[Biopython] Bio.SeqIO.index() - gzip support and/or index stored on disk?

Fri Jun 4 18:25:42 UTC 2010

On 04/06/10 18:00, biopython-request at lists.open-bio.org wrote:
>
> On Fri, Jun 4, 2010 at 11:53 AM, Kevin<aboulia at gmail.com>  wrote:
>> I vote for sqlite index. Have been using bsddb to do the same but the db
>> is inflated compared to plain text. Performance is not bad using btree
>
> The other major point against bsddb is that future versions of Python
> will not include it in the standard library - but Python 2.5+ does have
> sqlite3 included.
>
>> For gzip I feel it might be possible to gunzip into a stream which
>> biopython can parse on the fly?
>
> Yes of course, like this:
>
> import gzip
> from Bio import SeqIO
> handle = gzip.open("uniprot_sprot.dat.gz")
> for record in SeqIO.parse(handle, "swiss"): print record.id
> handle.close()
>
> Parsing is easy - the point of this discussion is random access to
> any record within the stream (which requires jumping to an offset).
>
> Peter
>

One note of caution: Python's gzip module is slow, or so I 
experienced... to the point that I ended up wrapping the code into a 
function that gunzipped the file to a temporary location, parse and 
extract information, then delete the temporary file.

Regarding random access in compressed file, there is the BGZF format but 
I am not familiar enough with it to tell whether it can be of use here.

More generally, compression is part of the HDF5 format and this with 
chunks could prove the most battle-tested way to access entries randomly.

L.

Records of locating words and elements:
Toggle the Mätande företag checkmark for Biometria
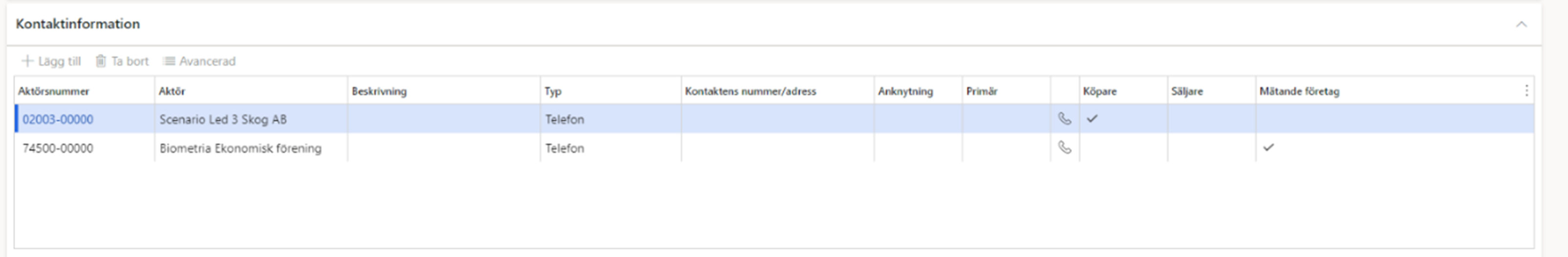The height and width of the screenshot is (257, 1568). click(x=1268, y=148)
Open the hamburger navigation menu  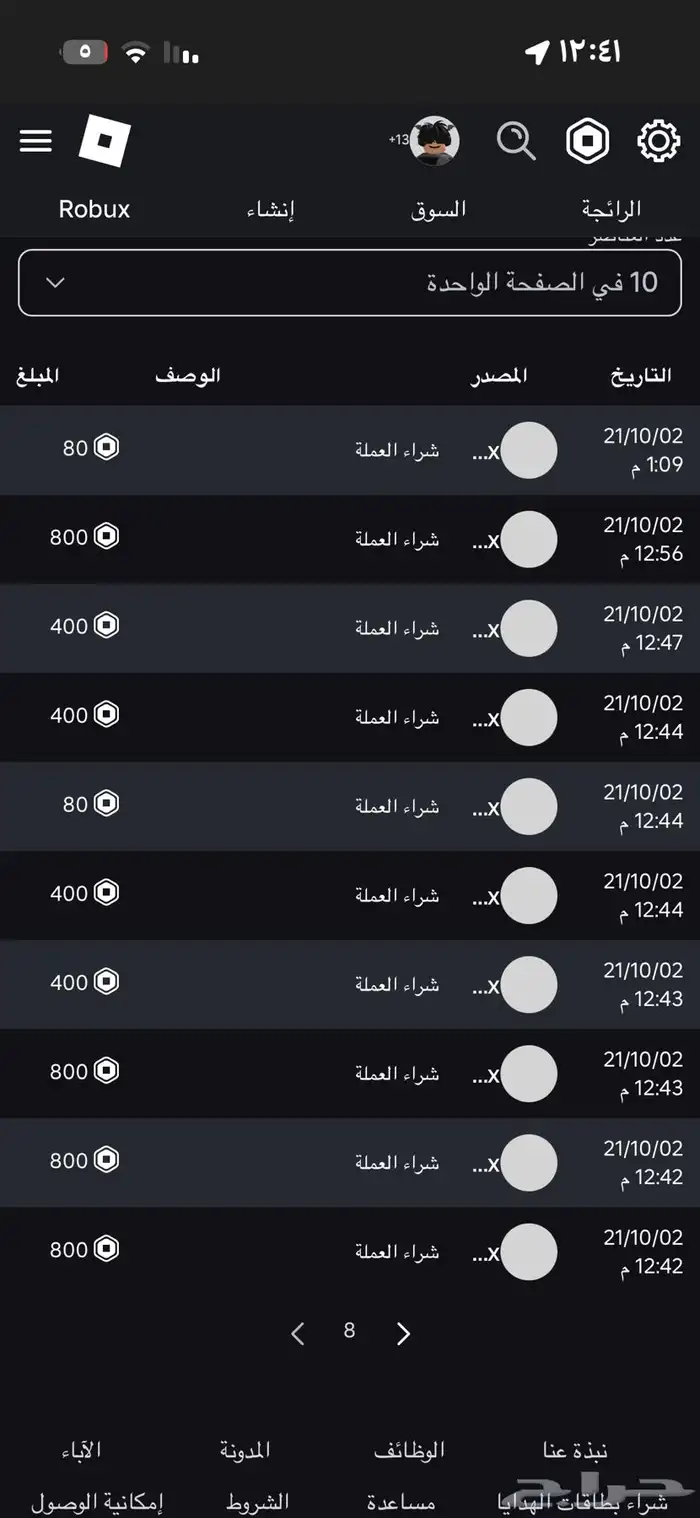click(x=35, y=141)
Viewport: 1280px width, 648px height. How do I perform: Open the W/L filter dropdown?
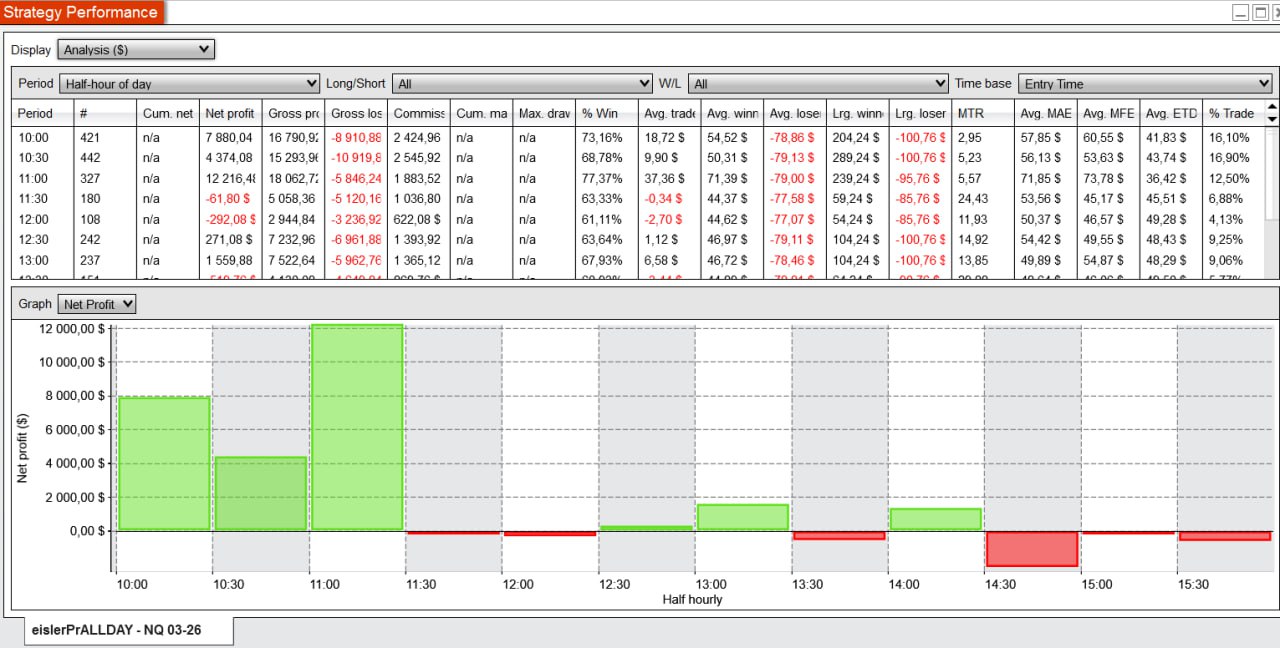click(818, 84)
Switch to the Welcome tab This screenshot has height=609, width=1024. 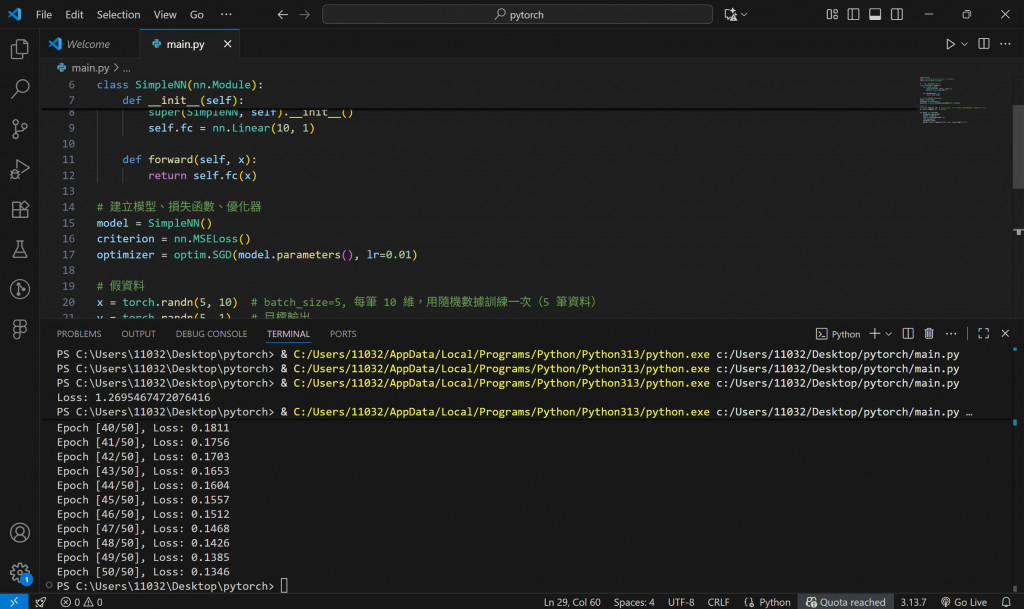tap(88, 44)
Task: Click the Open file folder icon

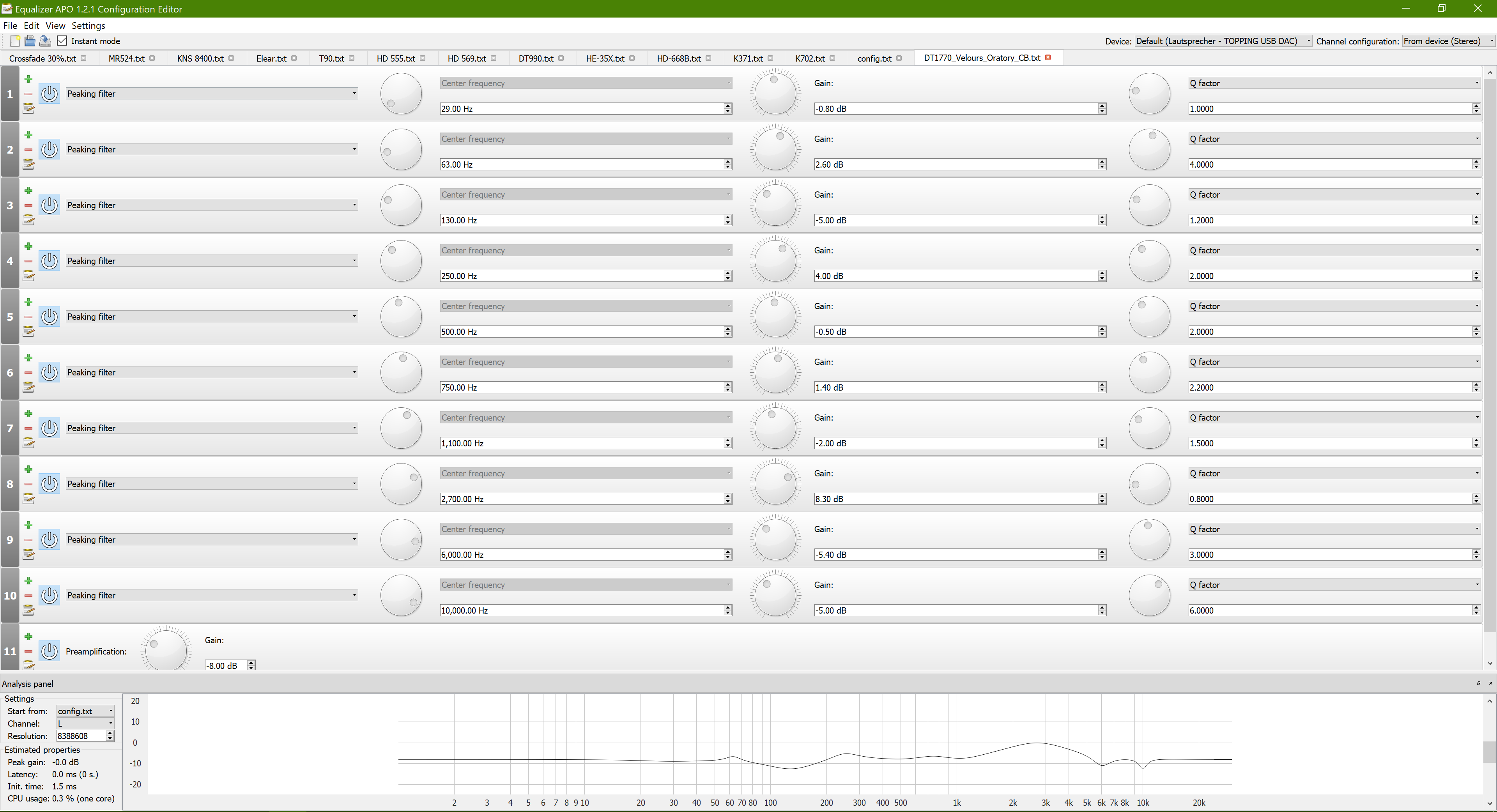Action: pos(30,41)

PROBLEM: Write out the Biopython thread word for word, beginning at the words "One note of" and stopping after "access entries randomly.". The items are not needed for what comes next.

FULL RESPONSE:
One note of caution: Python's gzip module is slow, or so I 
experienced... to the point that I ended up wrapping the code into a 
function that gunzipped the file to a temporary location, parse and 
extract information, then delete the temporary file.

Regarding random access in compressed file, there is the BGZF format but 
I am not familiar enough with it to tell whether it can be of use here.

More generally, compression is part of the HDF5 format and this with 
chunks could prove the most battle-tested way to access entries randomly.